- _Task details_:
Rewrite every line of the records between the lines holding "Task: Focus the SSD Cache size field" and "Action: (x=610, y=186)", inclusive, keeping each line as it is except that each coordinate in the answers is shifted by -25.

- _Task material_:
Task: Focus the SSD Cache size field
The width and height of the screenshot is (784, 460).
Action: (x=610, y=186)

---

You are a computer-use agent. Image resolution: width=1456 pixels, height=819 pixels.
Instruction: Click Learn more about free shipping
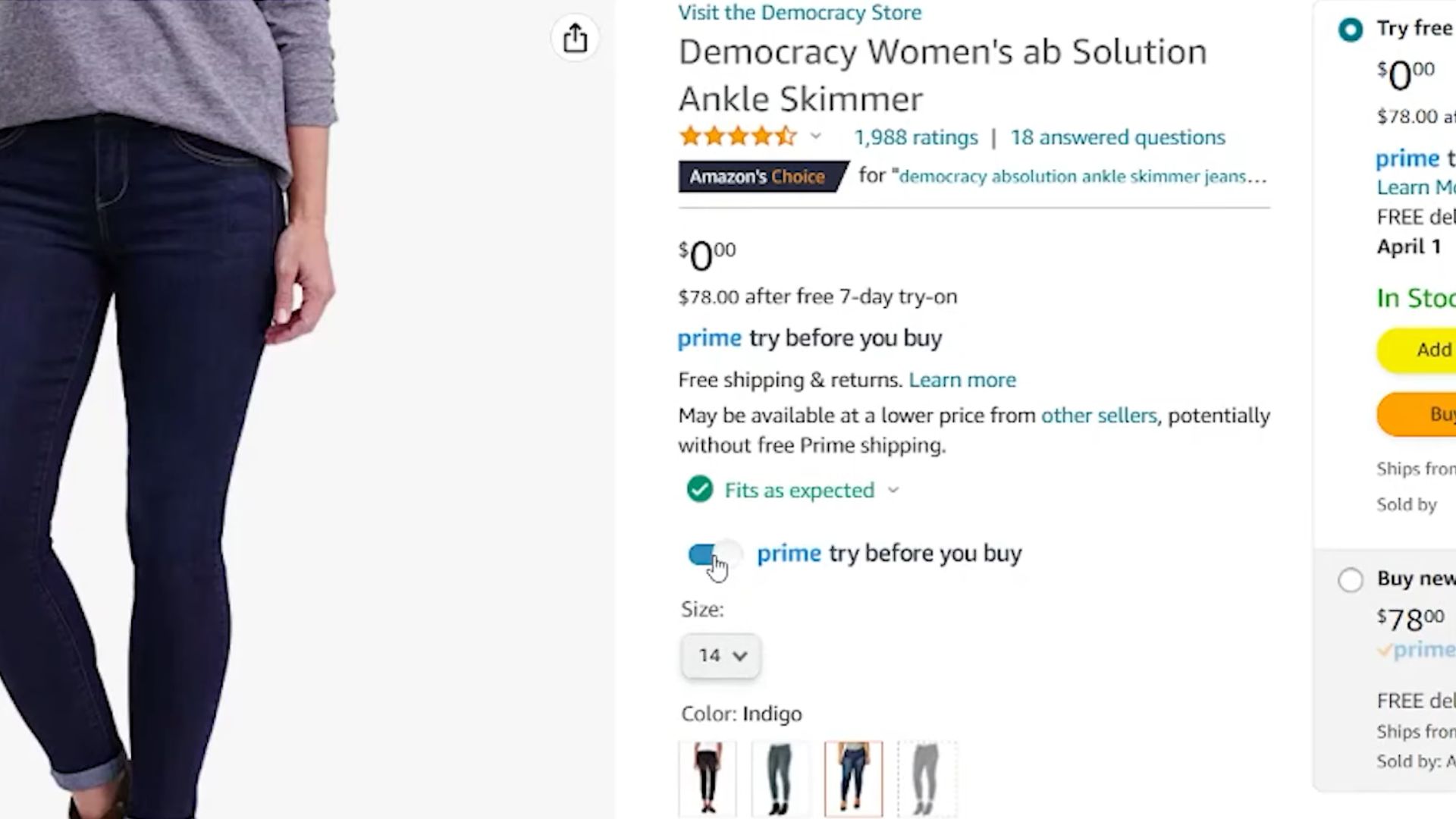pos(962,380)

...

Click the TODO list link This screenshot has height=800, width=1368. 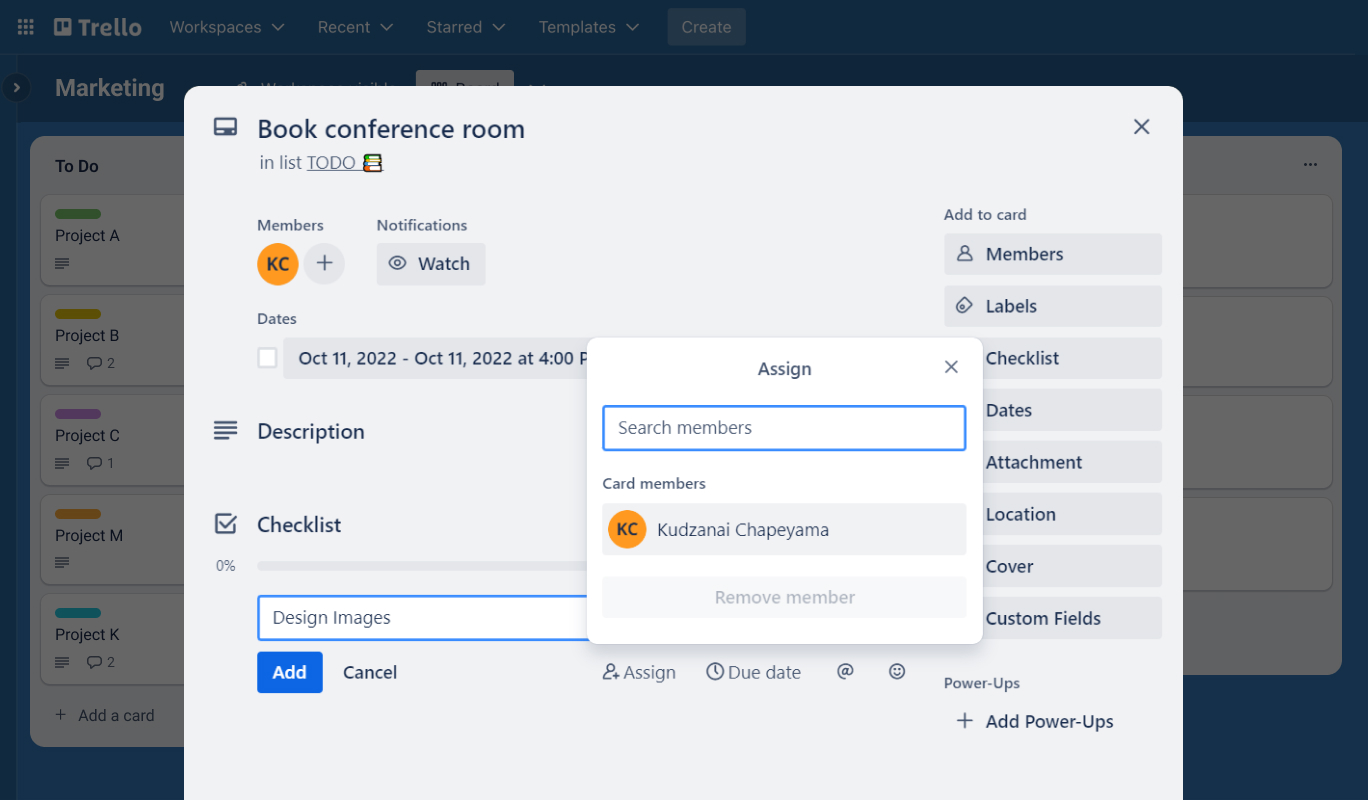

- _Problem solution_:
Task: Focus the SSD Cache size field
The width and height of the screenshot is (784, 460).
Action: (x=585, y=161)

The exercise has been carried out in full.